¿Puedes reproducir sin cambios el tramo de líneas que va desde la que contiene "The width and height of the screenshot is (1024, 671)." hasta la que contiene "Looking at the image, I should click on (18, 6).", ambas incluidas?

Elementos de una fuente de datos ▸
• • •

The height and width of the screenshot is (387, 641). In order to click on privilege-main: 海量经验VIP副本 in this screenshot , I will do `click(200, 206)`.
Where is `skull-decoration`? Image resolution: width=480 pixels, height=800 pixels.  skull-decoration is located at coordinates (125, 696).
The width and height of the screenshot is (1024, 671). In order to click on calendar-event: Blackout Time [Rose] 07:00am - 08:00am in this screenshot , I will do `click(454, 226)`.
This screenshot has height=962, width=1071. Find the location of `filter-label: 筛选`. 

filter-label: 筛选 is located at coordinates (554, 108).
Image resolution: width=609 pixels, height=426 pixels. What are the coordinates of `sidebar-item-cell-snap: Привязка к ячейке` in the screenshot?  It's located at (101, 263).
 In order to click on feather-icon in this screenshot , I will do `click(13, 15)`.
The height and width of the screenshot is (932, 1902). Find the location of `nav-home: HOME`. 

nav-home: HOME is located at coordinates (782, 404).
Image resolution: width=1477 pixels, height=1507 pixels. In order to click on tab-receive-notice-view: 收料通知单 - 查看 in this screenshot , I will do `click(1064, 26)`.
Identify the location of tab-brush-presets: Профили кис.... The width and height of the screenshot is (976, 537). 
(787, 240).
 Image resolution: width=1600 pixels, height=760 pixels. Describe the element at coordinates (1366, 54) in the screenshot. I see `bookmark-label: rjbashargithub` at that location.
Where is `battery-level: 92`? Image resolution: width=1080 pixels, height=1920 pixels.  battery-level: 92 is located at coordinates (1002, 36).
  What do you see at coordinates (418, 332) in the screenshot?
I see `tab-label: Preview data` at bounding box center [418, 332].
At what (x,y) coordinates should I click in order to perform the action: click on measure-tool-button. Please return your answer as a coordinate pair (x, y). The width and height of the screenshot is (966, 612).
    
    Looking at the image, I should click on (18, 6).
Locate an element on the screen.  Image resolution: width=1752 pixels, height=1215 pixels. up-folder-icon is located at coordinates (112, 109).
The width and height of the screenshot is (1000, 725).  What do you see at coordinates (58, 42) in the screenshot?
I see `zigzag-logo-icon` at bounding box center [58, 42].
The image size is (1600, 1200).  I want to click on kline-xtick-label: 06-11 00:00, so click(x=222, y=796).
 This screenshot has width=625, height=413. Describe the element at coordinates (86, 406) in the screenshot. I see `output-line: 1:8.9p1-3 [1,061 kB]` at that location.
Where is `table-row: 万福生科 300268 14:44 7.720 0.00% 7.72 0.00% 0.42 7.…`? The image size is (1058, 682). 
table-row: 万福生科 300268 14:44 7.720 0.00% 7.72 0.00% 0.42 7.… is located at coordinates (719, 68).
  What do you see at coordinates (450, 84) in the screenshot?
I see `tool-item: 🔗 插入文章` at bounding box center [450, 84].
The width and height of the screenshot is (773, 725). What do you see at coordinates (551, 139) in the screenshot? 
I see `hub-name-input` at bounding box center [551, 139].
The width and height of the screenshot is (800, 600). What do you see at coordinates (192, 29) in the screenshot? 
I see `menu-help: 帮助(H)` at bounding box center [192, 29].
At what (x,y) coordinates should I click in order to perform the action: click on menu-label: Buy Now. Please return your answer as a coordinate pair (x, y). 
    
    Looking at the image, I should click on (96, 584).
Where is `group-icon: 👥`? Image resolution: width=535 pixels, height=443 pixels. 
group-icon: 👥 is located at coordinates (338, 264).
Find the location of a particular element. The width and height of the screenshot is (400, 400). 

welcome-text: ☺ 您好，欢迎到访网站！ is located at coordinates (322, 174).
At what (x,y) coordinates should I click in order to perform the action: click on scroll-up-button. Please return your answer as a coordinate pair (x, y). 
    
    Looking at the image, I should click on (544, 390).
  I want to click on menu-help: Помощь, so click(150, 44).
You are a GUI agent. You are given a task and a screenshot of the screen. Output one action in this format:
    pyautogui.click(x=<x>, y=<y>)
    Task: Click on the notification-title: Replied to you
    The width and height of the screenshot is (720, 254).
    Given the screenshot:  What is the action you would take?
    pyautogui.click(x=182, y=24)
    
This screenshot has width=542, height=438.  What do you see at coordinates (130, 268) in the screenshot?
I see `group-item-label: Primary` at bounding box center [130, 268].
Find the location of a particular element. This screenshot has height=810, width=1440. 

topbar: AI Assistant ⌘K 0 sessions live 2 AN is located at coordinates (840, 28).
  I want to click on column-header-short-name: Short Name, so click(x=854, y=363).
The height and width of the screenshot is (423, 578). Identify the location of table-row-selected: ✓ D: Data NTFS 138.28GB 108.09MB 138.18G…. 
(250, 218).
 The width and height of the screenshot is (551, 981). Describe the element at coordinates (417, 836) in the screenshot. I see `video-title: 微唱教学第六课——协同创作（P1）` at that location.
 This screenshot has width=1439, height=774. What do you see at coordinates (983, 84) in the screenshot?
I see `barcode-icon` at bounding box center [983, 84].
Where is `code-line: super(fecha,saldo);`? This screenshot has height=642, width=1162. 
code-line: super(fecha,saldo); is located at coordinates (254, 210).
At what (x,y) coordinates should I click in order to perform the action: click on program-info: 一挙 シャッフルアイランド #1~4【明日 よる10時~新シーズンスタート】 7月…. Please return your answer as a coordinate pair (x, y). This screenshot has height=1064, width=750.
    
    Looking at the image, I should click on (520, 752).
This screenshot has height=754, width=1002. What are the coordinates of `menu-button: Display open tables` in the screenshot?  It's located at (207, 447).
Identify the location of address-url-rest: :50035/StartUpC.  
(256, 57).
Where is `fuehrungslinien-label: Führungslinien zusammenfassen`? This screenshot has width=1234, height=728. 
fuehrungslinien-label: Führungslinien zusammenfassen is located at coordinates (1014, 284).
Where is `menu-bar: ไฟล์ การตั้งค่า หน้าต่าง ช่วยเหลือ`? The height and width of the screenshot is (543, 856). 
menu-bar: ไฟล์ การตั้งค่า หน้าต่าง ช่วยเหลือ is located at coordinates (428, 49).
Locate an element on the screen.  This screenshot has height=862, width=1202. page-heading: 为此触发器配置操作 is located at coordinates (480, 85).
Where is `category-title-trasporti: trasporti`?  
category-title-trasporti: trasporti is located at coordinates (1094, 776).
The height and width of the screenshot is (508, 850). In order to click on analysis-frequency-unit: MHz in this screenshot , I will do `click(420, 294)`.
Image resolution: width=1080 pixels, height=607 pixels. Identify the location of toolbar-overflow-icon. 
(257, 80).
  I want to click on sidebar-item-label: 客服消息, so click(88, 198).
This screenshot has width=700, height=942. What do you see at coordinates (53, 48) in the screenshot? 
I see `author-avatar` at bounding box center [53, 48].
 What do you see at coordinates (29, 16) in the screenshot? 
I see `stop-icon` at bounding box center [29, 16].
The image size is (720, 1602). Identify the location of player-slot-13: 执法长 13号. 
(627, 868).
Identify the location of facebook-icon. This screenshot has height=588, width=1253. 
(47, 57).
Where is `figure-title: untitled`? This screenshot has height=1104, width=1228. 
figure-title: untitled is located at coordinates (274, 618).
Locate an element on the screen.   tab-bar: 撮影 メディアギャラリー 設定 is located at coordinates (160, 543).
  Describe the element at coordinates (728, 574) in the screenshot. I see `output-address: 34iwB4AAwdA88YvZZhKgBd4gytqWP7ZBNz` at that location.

• • •

Respuesta escrita ▸
The width and height of the screenshot is (1024, 671). In order to click on calendar-event: Blackout Time [Rose] 07:00am - 08:00am in this screenshot , I will do `click(454, 226)`.
This screenshot has height=962, width=1071. Find the location of `filter-label: 筛选`. 

filter-label: 筛选 is located at coordinates (554, 108).
Image resolution: width=609 pixels, height=426 pixels. What are the coordinates of `sidebar-item-cell-snap: Привязка к ячейке` in the screenshot?  It's located at (101, 263).
 In order to click on feather-icon in this screenshot , I will do `click(13, 15)`.
The height and width of the screenshot is (932, 1902). Find the location of `nav-home: HOME`. 

nav-home: HOME is located at coordinates (782, 404).
Image resolution: width=1477 pixels, height=1507 pixels. In order to click on tab-receive-notice-view: 收料通知单 - 查看 in this screenshot , I will do `click(1064, 26)`.
Identify the location of tab-brush-presets: Профили кис.... The width and height of the screenshot is (976, 537). 
(787, 240).
 Image resolution: width=1600 pixels, height=760 pixels. Describe the element at coordinates (1366, 54) in the screenshot. I see `bookmark-label: rjbashargithub` at that location.
Where is `battery-level: 92`? Image resolution: width=1080 pixels, height=1920 pixels.  battery-level: 92 is located at coordinates (1002, 36).
  What do you see at coordinates (418, 332) in the screenshot?
I see `tab-label: Preview data` at bounding box center [418, 332].
At what (x,y) coordinates should I click in order to perform the action: click on measure-tool-button. Please return your answer as a coordinate pair (x, y). The width and height of the screenshot is (966, 612).
    
    Looking at the image, I should click on (18, 6).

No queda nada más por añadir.